- **INFORMATION**:

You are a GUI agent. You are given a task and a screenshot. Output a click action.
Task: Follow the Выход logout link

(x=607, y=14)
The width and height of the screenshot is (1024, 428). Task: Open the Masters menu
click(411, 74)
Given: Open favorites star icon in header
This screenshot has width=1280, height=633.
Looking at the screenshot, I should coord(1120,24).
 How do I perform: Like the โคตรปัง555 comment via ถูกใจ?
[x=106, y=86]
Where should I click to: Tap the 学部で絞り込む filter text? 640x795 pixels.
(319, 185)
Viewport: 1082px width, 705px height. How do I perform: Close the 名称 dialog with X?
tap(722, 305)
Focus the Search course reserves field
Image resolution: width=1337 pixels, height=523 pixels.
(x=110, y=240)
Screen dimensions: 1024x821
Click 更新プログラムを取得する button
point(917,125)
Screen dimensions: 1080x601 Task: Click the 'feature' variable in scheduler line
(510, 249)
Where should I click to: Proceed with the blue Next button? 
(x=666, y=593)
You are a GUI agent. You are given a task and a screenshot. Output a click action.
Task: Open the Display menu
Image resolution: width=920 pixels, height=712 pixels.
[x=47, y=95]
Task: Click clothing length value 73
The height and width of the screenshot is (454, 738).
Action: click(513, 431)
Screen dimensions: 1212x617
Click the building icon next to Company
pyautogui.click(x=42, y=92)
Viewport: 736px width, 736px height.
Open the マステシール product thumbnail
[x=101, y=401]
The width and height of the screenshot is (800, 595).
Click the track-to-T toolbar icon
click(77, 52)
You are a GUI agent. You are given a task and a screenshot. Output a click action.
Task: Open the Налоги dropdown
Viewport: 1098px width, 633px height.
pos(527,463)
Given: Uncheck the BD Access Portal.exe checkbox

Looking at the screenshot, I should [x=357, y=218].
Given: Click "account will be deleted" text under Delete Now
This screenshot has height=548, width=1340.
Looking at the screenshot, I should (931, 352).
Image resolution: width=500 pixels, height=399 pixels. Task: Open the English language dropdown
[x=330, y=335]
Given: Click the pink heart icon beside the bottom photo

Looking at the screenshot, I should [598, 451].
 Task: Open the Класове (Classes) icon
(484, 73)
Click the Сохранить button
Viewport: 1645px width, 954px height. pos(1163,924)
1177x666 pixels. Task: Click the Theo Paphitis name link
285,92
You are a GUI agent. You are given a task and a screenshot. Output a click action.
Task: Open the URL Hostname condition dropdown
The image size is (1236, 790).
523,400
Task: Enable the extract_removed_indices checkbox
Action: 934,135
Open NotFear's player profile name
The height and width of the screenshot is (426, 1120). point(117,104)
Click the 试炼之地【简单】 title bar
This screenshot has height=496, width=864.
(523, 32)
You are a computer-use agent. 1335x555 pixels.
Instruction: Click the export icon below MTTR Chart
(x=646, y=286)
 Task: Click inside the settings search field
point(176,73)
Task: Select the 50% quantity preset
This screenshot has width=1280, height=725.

- **ACTIVITY**: Output every entry exactly as given.

- **TASK RESULT**:
You are a GUI agent. You are given a task and a screenshot. Output a click action.
Task: Follow the Выход logout link

(x=607, y=14)
The width and height of the screenshot is (1024, 428). Task: Open the Masters menu
click(411, 74)
Given: Open favorites star icon in header
This screenshot has width=1280, height=633.
Looking at the screenshot, I should coord(1120,24).
 How do I perform: Like the โคตรปัง555 comment via ถูกใจ?
[x=106, y=86]
Where should I click to: Tap the 学部で絞り込む filter text? 640x795 pixels.
(319, 185)
Viewport: 1082px width, 705px height. How do I perform: Close the 名称 dialog with X?
tap(722, 305)
Focus the Search course reserves field
Image resolution: width=1337 pixels, height=523 pixels.
(x=110, y=240)
Screen dimensions: 1024x821
Click 更新プログラムを取得する button
point(917,125)
Screen dimensions: 1080x601 Task: Click the 'feature' variable in scheduler line
(510, 249)
Where should I click to: Proceed with the blue Next button? 
(x=666, y=593)
You are a GUI agent. You are given a task and a screenshot. Output a click action.
Task: Open the Display menu
Image resolution: width=920 pixels, height=712 pixels.
[x=47, y=95]
Task: Click clothing length value 73
The height and width of the screenshot is (454, 738).
Action: click(513, 431)
Screen dimensions: 1212x617
Click the building icon next to Company
pyautogui.click(x=42, y=92)
Viewport: 736px width, 736px height.
Open the マステシール product thumbnail
[x=101, y=401]
The width and height of the screenshot is (800, 595).
Click the track-to-T toolbar icon
click(77, 52)
You are a GUI agent. You are given a task and a screenshot. Output a click action.
Task: Open the Налоги dropdown
Viewport: 1098px width, 633px height.
pos(527,463)
Given: Uncheck the BD Access Portal.exe checkbox

Looking at the screenshot, I should [x=357, y=218].
Given: Click "account will be deleted" text under Delete Now
This screenshot has height=548, width=1340.
Looking at the screenshot, I should (931, 352).
Image resolution: width=500 pixels, height=399 pixels. Task: Open the English language dropdown
[x=330, y=335]
Given: Click the pink heart icon beside the bottom photo

Looking at the screenshot, I should [598, 451].
 Task: Open the Класове (Classes) icon
(484, 73)
Click the Сохранить button
Viewport: 1645px width, 954px height. pos(1163,924)
1177x666 pixels. Task: Click the Theo Paphitis name link
285,92
You are a GUI agent. You are given a task and a screenshot. Output a click action.
Task: Open the URL Hostname condition dropdown
The image size is (1236, 790).
523,400
Task: Enable the extract_removed_indices checkbox
Action: 934,135
Open NotFear's player profile name
The height and width of the screenshot is (426, 1120). point(117,104)
Click the 试炼之地【简单】 title bar
This screenshot has height=496, width=864.
(523, 32)
You are a computer-use agent. 1335x555 pixels.
Instruction: Click the export icon below MTTR Chart
(x=646, y=286)
 Task: Click inside the settings search field
point(176,73)
Task: Select the 50% quantity preset
This screenshot has width=1280, height=725.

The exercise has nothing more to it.